An expert overview of emerging therapies for acute myeloid leukemia: novel small molecules targeting apoptosis, p53, transcriptional regulation and metabolism

Introduction Acute myeloid leukemia (AML) is an aggressive malignancy of clonal myeloid precursor cells. Curative therapy has classically involved the use of intensive induction chemotherapy followed by consolidation with additional chemotherapy or allogeneic hematopoietic stem cell transplant. For many patients, such an approach is prohibitive because of high treatment-related toxicities. Advancements in the molecular understanding of AML have led to the introduction of new targeted therapies that are changing the treatment landscape for AML. Areas covered We review emerging small molecule inhibitors that have shown preclinical efficacy for the treatment of AML. The compounds discussed affect apoptosis, p53-mediated interactions, transcriptional regulation, and cellular metabolism.
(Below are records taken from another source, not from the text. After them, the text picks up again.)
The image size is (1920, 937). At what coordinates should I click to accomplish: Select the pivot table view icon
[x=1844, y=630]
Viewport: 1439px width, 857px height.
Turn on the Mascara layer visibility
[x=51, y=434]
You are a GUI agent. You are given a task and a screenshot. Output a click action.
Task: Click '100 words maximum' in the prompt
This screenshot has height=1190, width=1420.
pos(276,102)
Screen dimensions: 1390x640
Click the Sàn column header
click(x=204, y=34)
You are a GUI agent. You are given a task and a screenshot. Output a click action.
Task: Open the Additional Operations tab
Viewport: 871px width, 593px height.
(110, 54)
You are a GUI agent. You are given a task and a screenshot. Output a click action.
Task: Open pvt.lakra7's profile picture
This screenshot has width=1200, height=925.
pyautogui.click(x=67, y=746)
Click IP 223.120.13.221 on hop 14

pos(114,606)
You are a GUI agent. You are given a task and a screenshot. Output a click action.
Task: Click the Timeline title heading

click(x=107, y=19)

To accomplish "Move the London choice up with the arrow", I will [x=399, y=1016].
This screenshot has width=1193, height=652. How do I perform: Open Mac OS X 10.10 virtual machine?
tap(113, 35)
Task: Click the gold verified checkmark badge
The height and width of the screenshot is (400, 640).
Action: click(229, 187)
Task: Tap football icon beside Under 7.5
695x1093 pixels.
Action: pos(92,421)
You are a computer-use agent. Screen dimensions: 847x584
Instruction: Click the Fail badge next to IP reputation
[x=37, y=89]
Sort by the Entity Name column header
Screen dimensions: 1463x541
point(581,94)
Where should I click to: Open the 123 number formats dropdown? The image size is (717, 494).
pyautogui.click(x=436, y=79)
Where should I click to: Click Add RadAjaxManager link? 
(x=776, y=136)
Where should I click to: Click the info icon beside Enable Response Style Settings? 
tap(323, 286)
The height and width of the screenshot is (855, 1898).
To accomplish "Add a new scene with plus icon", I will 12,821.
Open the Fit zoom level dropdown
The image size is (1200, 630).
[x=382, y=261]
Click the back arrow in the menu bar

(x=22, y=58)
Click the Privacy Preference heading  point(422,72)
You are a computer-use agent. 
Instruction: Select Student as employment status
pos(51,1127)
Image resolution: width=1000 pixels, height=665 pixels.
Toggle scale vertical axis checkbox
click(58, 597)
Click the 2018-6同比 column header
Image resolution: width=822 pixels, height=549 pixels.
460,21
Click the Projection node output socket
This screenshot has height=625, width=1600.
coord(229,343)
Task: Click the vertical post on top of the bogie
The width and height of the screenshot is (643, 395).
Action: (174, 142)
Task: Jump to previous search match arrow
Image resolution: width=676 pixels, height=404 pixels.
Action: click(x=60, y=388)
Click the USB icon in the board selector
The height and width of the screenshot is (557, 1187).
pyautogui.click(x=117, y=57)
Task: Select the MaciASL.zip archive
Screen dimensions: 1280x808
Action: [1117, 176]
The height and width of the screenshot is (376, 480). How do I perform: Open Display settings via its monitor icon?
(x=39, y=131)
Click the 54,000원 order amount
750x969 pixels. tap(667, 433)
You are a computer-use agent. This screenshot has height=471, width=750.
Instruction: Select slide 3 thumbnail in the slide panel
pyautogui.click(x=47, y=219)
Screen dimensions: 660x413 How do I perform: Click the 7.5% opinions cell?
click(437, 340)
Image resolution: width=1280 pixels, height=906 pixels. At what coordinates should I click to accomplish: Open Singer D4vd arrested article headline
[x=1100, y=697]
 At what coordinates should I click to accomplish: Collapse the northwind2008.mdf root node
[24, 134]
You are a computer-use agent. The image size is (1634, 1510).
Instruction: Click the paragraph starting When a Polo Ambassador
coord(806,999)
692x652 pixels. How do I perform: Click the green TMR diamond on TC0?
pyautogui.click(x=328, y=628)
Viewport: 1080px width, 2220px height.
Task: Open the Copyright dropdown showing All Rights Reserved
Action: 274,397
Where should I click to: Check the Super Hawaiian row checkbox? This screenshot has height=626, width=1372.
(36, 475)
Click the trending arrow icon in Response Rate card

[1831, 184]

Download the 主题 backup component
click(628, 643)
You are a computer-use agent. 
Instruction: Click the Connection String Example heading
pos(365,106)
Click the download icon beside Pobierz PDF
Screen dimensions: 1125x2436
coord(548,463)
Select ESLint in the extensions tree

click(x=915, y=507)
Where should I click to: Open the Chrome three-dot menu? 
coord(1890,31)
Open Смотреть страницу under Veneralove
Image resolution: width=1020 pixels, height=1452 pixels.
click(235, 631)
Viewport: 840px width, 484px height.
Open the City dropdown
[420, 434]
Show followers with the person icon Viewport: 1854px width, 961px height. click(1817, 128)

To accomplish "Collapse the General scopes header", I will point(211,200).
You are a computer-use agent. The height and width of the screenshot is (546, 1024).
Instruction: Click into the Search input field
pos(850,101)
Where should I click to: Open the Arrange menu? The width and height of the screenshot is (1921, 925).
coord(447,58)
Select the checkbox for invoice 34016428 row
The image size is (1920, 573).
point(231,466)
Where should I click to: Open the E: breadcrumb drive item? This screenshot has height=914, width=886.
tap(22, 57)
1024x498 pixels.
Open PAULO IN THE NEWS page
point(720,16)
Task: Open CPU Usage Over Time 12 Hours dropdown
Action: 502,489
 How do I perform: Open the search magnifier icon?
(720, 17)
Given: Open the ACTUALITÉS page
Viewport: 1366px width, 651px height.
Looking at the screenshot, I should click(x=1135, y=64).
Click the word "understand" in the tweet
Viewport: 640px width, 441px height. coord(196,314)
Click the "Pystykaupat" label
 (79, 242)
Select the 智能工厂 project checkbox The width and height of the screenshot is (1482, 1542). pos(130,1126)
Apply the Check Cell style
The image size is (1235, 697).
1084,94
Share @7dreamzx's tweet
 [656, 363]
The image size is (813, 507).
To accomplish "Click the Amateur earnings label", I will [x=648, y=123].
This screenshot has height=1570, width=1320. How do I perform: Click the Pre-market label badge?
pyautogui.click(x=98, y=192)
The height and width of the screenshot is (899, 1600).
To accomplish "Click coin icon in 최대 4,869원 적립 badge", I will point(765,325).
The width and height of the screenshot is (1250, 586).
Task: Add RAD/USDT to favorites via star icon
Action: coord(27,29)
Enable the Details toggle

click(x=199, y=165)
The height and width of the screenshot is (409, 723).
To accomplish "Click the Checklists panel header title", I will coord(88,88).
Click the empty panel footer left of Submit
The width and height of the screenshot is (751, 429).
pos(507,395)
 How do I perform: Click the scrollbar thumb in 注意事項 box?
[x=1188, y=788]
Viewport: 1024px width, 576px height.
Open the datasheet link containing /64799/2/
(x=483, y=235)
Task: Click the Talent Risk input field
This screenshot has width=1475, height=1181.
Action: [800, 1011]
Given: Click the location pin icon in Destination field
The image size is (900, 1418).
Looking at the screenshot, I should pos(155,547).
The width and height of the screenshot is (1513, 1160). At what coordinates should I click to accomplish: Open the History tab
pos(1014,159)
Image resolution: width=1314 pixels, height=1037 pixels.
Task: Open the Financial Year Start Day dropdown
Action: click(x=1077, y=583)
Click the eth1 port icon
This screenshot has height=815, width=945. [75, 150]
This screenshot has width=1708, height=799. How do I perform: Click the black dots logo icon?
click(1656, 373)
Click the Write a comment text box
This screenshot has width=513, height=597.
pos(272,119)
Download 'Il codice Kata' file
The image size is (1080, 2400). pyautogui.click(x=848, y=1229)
We performed a literature search of PubMed and primarily included relevant sources published from 2000 to the present, though earlier sources are also referenced. Expert opinion Most clinical trials for AML currently employ novel targeted therapies that demonstrate promising activity in preclinical models. We anticipate that new small molecule inhibitors will continue to enter the clinical realm and alter the treatment paradigm for AML. In a field where clinical advancement was comparatively slow for many years, it appears that we are now starting to see the rapid growth borne out of the deepening molecular understanding of AML.